More than 1,150 people have registered for the class since it first became available in January 2022, but the school is not tracking how many complete it. The module is now available via Blackboard and the Network for Professional Education, and through the latter has begun attracting learners from all over the globe.
The course is divided into three sections, each taking about an hour to complete. The first introduces core concepts like political economy and racial capitalism that set the stage for the rest of the curriculum. Part two takes a deeper look at white supremacy and its influence on American society. The third section examines antiracist activism in the United States and the role social workers can play.
Working alongside Belkin Martinez to create the course were two PhD candidates, Greer Hamilton (SSW’24) and Noor Toraif (CAS’16, SSW’23), who came into SSW from different academic directions, but with similar intent.

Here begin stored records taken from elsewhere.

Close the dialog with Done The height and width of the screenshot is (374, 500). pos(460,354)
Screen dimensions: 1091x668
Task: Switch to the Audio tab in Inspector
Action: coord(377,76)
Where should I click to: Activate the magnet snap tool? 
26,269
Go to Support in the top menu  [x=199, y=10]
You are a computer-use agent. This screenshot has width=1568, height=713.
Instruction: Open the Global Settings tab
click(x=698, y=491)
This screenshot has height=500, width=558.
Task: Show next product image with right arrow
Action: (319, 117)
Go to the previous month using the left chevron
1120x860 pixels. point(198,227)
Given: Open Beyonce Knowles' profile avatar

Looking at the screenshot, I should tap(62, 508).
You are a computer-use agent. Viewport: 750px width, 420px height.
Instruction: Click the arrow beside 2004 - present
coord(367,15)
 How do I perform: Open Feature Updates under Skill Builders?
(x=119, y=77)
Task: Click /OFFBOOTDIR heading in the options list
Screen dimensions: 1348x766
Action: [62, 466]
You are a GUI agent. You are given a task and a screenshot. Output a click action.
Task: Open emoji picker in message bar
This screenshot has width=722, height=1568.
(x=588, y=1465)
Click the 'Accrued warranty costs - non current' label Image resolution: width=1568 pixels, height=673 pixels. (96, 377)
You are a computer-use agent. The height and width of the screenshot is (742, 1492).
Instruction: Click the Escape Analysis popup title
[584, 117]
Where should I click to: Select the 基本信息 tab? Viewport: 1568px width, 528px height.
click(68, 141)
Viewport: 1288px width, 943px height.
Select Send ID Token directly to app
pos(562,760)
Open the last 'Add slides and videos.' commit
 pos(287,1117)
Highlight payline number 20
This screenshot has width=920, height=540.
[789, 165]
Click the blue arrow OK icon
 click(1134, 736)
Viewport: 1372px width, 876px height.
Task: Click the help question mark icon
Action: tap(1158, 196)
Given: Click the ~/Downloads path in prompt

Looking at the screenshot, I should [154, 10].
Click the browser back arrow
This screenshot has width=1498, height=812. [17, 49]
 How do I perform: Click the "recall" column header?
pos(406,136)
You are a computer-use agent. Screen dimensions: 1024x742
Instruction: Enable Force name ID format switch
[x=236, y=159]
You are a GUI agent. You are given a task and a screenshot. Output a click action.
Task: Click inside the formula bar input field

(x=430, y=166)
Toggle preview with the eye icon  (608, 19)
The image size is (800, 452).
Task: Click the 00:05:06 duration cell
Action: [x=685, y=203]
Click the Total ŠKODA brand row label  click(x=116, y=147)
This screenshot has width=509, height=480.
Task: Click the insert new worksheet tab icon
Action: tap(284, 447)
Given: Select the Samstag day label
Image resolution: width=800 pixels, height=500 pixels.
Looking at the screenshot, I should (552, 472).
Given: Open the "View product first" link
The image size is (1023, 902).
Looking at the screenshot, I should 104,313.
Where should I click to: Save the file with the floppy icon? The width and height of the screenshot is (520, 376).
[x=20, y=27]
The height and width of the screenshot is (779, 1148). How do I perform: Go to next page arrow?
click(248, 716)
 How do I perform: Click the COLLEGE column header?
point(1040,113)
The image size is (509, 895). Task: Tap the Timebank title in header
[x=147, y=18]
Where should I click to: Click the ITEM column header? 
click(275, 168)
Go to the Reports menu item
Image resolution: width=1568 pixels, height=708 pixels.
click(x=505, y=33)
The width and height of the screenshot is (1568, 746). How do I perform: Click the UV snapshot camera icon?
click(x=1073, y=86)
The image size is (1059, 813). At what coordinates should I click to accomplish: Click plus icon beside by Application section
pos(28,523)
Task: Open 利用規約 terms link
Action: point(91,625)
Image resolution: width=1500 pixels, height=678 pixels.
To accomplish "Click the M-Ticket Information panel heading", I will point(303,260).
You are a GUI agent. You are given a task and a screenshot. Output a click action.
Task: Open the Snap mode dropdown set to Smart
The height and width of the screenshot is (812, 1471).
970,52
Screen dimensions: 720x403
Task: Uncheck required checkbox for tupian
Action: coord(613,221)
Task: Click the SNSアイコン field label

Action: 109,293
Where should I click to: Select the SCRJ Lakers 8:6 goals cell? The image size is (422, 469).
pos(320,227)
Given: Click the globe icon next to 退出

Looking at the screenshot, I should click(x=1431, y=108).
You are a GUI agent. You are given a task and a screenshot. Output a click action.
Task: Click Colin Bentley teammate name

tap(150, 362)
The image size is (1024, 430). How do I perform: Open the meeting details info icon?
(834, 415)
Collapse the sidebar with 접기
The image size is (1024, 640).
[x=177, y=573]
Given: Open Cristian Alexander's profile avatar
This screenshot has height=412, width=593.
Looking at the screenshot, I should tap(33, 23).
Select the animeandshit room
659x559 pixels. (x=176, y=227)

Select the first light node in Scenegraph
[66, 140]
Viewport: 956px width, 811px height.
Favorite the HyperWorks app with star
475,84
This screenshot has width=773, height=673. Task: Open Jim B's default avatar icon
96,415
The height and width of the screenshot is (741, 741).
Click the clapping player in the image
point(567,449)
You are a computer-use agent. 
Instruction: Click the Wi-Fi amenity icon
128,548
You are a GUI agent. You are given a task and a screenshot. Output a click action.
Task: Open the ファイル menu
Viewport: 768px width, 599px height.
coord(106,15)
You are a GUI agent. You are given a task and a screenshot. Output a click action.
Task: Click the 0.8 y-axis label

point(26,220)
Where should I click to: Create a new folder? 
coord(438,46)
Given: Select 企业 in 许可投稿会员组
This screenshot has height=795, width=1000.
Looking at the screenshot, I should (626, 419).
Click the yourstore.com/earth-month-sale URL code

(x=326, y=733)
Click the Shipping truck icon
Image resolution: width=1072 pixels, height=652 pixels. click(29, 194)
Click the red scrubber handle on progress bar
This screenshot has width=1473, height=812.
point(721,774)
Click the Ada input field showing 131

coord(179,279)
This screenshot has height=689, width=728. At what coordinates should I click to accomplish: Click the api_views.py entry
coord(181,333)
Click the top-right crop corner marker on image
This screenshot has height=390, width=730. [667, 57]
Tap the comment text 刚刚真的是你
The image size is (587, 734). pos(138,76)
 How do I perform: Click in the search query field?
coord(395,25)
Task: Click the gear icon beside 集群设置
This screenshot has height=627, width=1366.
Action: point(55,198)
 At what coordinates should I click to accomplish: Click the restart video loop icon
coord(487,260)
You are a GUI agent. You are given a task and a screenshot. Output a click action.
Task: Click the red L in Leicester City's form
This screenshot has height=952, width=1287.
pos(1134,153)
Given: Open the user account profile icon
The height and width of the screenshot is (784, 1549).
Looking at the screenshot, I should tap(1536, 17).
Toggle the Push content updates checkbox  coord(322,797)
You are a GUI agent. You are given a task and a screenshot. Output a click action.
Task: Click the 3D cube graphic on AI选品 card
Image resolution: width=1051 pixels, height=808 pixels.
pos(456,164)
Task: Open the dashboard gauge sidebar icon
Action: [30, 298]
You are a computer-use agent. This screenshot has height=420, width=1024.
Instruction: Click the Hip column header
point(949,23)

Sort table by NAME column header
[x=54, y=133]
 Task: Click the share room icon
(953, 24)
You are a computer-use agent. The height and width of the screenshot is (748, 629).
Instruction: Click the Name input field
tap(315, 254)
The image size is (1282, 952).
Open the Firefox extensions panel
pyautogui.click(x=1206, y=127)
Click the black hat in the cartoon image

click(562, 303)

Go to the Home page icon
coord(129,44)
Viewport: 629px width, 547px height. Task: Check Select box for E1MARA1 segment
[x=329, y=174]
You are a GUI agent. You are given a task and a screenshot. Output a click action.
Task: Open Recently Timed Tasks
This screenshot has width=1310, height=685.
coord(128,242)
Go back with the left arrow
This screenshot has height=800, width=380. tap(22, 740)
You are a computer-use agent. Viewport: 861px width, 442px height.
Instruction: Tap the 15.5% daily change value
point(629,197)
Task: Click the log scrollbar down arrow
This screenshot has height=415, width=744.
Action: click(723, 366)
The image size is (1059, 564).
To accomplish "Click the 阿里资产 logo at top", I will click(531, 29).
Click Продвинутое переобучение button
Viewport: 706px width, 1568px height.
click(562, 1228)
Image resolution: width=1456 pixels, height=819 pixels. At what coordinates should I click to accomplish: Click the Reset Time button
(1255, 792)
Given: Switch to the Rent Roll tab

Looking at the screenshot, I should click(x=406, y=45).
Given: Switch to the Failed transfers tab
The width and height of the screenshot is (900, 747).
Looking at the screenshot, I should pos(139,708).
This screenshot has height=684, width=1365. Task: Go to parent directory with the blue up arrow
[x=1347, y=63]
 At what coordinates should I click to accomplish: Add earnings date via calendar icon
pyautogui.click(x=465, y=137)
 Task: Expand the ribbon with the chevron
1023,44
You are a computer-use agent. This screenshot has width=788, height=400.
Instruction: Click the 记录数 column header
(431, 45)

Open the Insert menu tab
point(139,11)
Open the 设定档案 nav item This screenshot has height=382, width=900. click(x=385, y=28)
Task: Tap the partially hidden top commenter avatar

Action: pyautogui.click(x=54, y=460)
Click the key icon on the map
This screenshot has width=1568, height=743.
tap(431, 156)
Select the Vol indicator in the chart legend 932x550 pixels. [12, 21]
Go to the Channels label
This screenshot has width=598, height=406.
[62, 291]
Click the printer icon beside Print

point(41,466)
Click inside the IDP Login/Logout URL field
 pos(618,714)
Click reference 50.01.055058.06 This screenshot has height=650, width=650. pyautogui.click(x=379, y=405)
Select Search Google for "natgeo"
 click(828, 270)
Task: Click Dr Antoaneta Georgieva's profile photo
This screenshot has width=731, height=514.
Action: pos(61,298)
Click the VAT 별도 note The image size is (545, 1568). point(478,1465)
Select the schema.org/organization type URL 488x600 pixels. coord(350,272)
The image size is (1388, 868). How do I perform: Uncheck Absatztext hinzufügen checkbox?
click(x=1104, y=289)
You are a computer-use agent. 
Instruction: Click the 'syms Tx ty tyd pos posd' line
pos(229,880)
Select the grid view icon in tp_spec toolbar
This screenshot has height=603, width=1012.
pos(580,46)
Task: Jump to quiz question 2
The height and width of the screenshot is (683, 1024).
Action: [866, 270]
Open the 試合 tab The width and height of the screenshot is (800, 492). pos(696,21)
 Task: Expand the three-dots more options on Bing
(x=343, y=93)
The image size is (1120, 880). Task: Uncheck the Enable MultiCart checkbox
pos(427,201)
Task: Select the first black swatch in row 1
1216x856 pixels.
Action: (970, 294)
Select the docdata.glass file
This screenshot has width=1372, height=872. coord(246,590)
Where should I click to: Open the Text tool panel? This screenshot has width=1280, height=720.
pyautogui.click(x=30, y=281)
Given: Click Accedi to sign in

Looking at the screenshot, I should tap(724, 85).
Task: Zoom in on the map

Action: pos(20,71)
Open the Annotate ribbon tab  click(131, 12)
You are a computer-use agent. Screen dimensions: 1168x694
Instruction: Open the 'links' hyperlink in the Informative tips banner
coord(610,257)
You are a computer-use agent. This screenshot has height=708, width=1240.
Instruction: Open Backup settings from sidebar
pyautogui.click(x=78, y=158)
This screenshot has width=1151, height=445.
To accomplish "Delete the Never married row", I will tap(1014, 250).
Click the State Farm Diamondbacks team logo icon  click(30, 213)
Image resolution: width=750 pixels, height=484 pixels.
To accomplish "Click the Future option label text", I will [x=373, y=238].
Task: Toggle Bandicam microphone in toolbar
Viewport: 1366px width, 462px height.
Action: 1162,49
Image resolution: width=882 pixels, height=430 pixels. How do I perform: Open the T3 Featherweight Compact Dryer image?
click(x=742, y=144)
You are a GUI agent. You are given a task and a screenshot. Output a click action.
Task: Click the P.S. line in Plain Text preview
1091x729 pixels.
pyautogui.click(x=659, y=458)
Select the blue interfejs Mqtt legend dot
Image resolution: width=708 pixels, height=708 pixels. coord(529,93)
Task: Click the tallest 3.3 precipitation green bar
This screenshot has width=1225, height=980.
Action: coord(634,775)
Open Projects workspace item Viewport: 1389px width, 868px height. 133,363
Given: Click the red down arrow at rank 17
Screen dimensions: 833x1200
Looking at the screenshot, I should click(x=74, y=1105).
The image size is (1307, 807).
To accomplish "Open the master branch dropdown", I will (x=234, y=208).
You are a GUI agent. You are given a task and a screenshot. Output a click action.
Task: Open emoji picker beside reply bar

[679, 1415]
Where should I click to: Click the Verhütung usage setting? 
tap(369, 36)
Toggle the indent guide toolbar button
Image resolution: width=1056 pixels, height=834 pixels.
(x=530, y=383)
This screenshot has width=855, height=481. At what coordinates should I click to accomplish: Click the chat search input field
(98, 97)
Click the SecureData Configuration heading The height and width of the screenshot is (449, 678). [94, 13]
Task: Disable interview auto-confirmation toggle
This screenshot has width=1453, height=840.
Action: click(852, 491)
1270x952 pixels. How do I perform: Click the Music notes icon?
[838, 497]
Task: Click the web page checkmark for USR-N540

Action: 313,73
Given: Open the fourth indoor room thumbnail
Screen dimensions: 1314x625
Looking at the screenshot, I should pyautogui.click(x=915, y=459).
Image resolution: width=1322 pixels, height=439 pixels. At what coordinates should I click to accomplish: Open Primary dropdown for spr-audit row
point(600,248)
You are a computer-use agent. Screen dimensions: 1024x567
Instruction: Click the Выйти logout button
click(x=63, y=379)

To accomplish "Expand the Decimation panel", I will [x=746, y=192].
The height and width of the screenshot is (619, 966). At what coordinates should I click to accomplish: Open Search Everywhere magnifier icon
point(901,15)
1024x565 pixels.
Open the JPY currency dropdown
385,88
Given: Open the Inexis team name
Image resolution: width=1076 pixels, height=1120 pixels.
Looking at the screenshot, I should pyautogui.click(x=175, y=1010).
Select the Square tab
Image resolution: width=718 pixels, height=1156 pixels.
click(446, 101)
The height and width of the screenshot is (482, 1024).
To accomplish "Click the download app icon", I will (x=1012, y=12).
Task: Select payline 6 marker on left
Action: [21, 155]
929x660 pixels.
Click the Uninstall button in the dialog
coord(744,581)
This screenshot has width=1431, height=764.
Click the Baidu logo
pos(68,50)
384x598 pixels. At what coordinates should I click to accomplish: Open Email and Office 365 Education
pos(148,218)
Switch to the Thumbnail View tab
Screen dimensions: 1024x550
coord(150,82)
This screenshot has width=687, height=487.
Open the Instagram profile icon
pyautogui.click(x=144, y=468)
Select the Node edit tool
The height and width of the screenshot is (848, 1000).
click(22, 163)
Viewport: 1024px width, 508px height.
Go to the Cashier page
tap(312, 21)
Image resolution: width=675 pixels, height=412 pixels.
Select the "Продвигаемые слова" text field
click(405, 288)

Toraif earned a BA in neuroscience, psychology, and philosophy from the College of Arts & Science and a master’s in child studies and human development from Tufts University before returning to the Charles River Campus to pursue her doctorate.
“I came back to BU for the social work program because I kind of went from neuroscience to developmental neuroscience to thinking about the systems that influence kids’ lives and the social and political context,” Toraif says, adding that SSW is a good place to research that.
“Dawn is amazing. She always is pushing the envelope on these conversations about structural and institutional racism,” Toraif says. “A lot of institutions are talking about interpersonal racism and bias and prejudice. But I think this is the stuff that really matters, the institutional, the structural, how it’s kind of baked into our social, political, and economic systems. And Dawn is always trying to push that conversation.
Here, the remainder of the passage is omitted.